17
de maio de 2015 | N° 18165
L.
F. VERISSIMO - As aventuras da família Brasil
A janela
Freud
escreveu em algum lugar que não existe nada mais parecido com a paranoia do que
a filosofia. Querendo dizer, acho eu, que a filosofia também vê uma trama por
trás de tudo. Assim como todo complexo é o sintoma de uma disfunção a ser
descoberta na análise, toda filosofia é uma tese conspiratória. Para a
filosofia, tudo que existe é a ponta de um iceberg, exceto, talvez, a ponta de
um iceberg, que deve ser outra coisa. Há uma lógica secreta na vida dos homens
e das nações. O retorno do reprimido freudiano é o eterno retorno nietzschiano
depois de uma análise.
Tirando
um exemplo do chapéu: quando fizeram um plebiscito para decidir que nome
deveria ter Leningrado, depois que Lenin caiu em desgraça, a maioria da
população escolheu São Petersburgo. Não quis nem Petrogrado, nome dado em 1914,
durante a I Guerra Mundial, quando, presume-se, a antipatia com santos era
grande.
A
população quis o santo e o “burgo” de volta à cidade que Pedro o Grande
construiu sobre um pântano para ser uma janela através da qual a Europa veria
como a Rússia se civilizava. O custo humano desse capricho foi terrível. Em The
Russia House, John le Carré escreveu que em nenhum outro lugar do mundo o
barbarismo se fez um monumento tão bonito.
A
sina da cidade é ser um símbolo. Era de São Petersburgo que os exilados da
União Soviética falavam quando falavam das delícias da vida antes da revolução.

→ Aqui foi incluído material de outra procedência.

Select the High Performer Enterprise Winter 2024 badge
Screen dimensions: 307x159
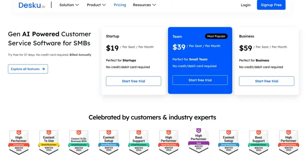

Ela era a “capital da memória” de Nabokov, sua cidade natal, e pelo resto da
sua vida ele misturou seus mármores e seus canais e os verões idílicos nos seus
arredores com lembranças de infância, e com ressentimento.
O
retorno do reprimido, no caso, foi a tentativa de retomar o jardim dos prazeres
do qual o tempo e a História expulsaram a criança. A lógica secreta do
plebiscito foi a necessidade de anular o tempo e transformar Leningrado, de
novo, num símbolo de ocidentalização.
O
tempo fez outros símbolos do velho pântano. Lenin instalou seu quartel-general
num ex-colégio de moças da aristocracia local, que só falava francês em casa e
veraneava em Biarritz, antes de ser corrida para o exílio. A resistência da
cidade ao cerco alemão por quase dois anos, na II Guerra, empolgou o mundo. Mas
nada valeu tanto, para os que votaram pela mudança do nome da cidade, do que a
sua conotação de fracasso.
O
plebiscito serviu como um réquiem para a maior experiência de engenharia social
já feita, e o tempo não foi suficiente para suprimir o reprimido: Lenin, o
santo secular homenageado, não teve a força do outro santo. Se o que venceu foi
a nostalgia imperial, outro capricho ou a liberdade, depende da sua filosofia,
ou da sua paranoia. O fato é que pela cidade-janela se viu a outra grande
convulsão na alma russa depois da revolução, que foi o fim do comunismo.